My other problem is: OK, we are now (in twenty years time) immortals.
I suspect that's a highly optimistic timetable, and "negligible aging" is not "immortal" by a long shot. But for the sake of argument....
It costs a lot of money to maintain immortality.
At first, yes. Depending on the technology, it will almost certainly get (by first world standards) progressively less expensive as time goes on.
Obviously rich nations can provide it, but as you can see with health care, even in rich nations it probably won't be universal.
Almost certainly true. Aubrey deGrey is optimistic that since treating age-related illness is expensive, it will be publicly paid for.
Leaving aside the policy argument for the time being, I'm not convinced that's true. I think it depends on the form the therapies take. If it's something you have to see tons of doctors and sink lots of time and resources in, no. If it could be delivered by a near-ubiquitous swarn of nano-whatsit machines at low cost, then *maybe* not. But the former's much more likely that the latter for a good long time, yes.
So there are the immortals and on the other side the poor mortals.

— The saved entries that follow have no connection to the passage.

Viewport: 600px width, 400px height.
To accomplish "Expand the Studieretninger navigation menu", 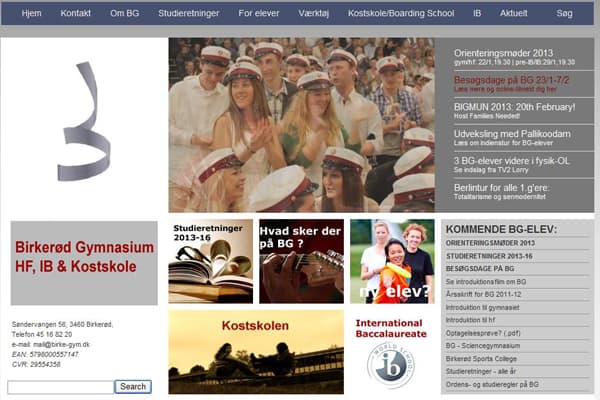I will point(187,14).
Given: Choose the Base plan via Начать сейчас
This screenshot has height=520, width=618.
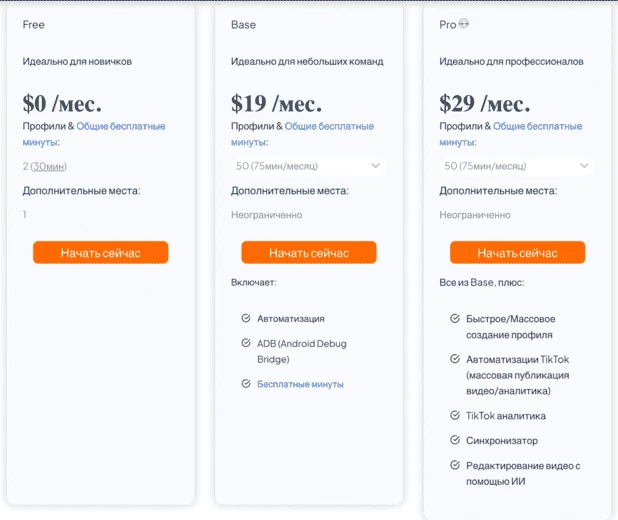Looking at the screenshot, I should 309,252.
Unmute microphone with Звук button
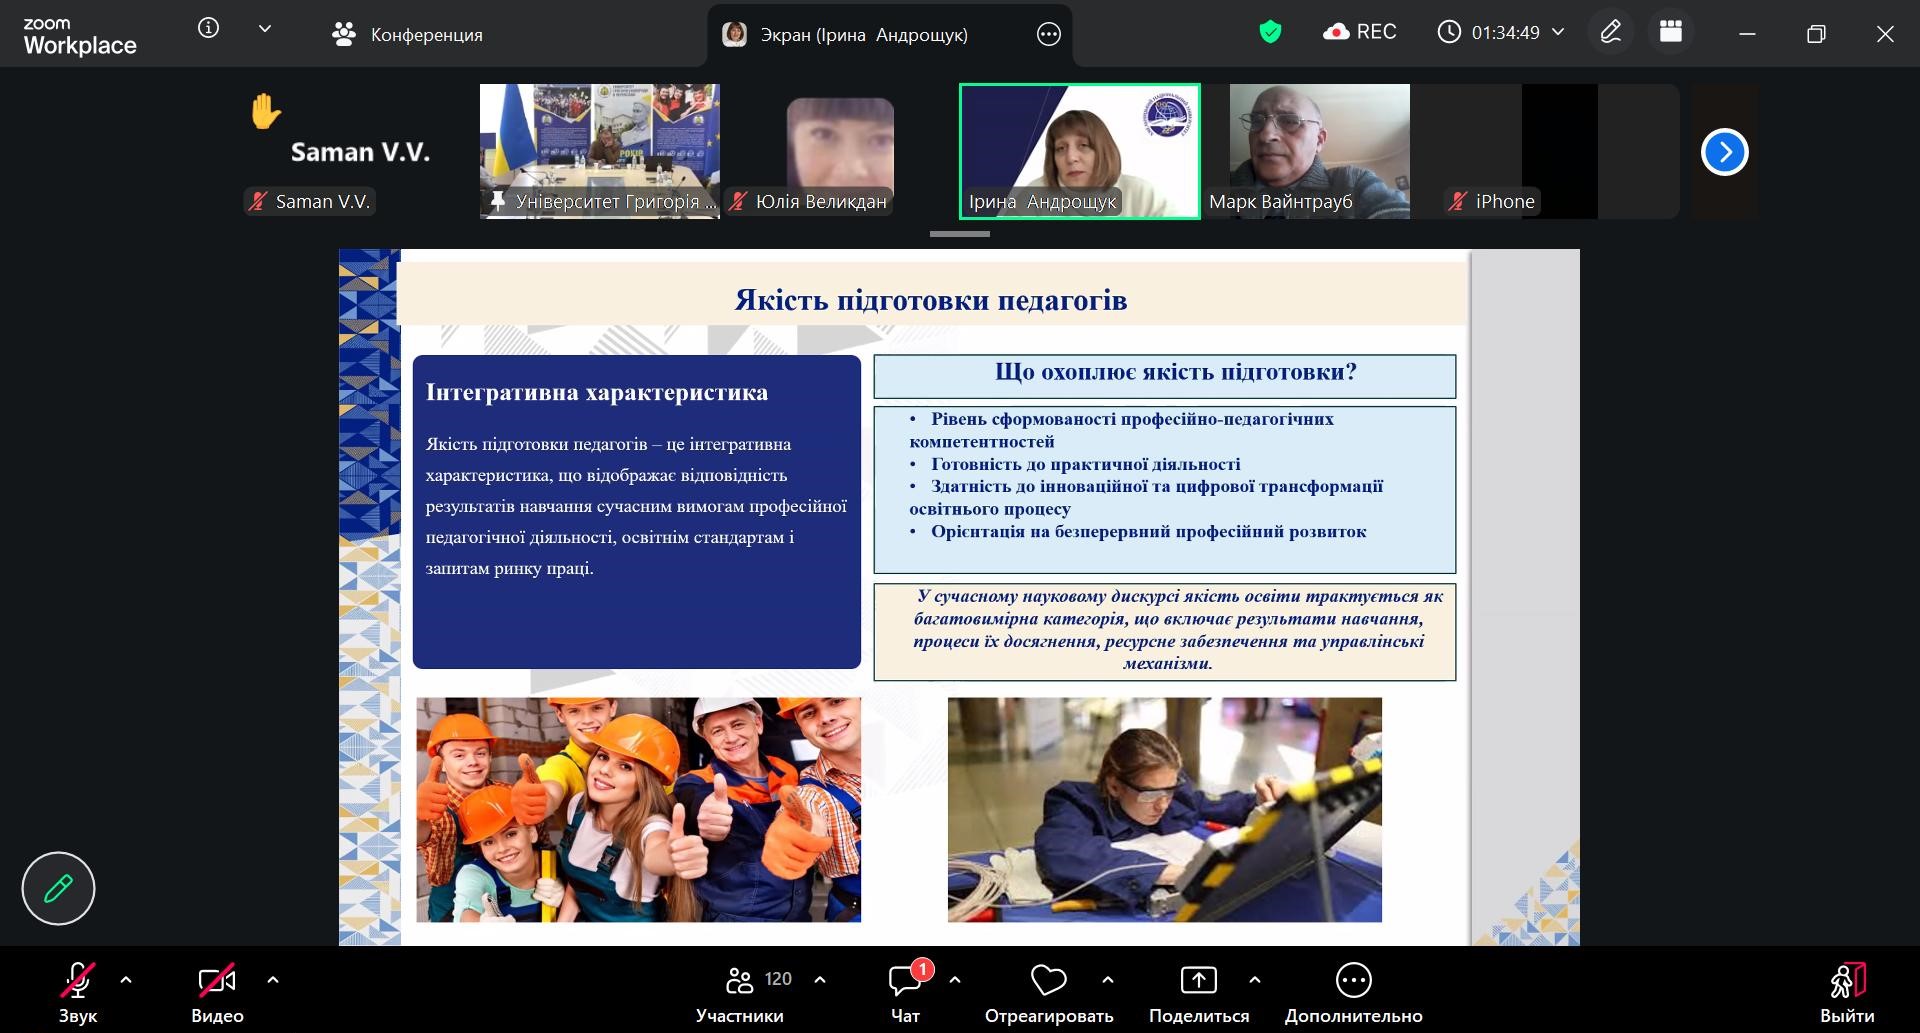Image resolution: width=1920 pixels, height=1033 pixels. [77, 992]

Certainly for the first few generations of the technology. Longer with legal restrictions, which may well pop up.
Can you imagine the envy of mortals? Can you predict the rage after some people (possibly hundreds of millions of people) will be denied of eternal life?
Oh, I'm sure the envy (and in some cases rage) would be intense. But see below.
If you have the technology of immortality, to deny it from a human means to kill that human being.
The same could be said of any number of life-sustaining resources. It's a morally admirable thing to donate to a food bank, but you're hardly culpable of murder if you prefer not to spend your entire paycheck on African famine relief.
So either there is a Utopian society on Earth with unlimited resources or immortality will star the mother of all civil wars.
How realistic is a Utopian society? How can a society work without competition?
Isn't the technological singularity a "communism 2" project with more technobabble?
To repeat, we're
already in that position. We
already live in a heaven hardly imaginable by our ancestors, and have a standard of living many people in many parts of the world truly can't comprehend.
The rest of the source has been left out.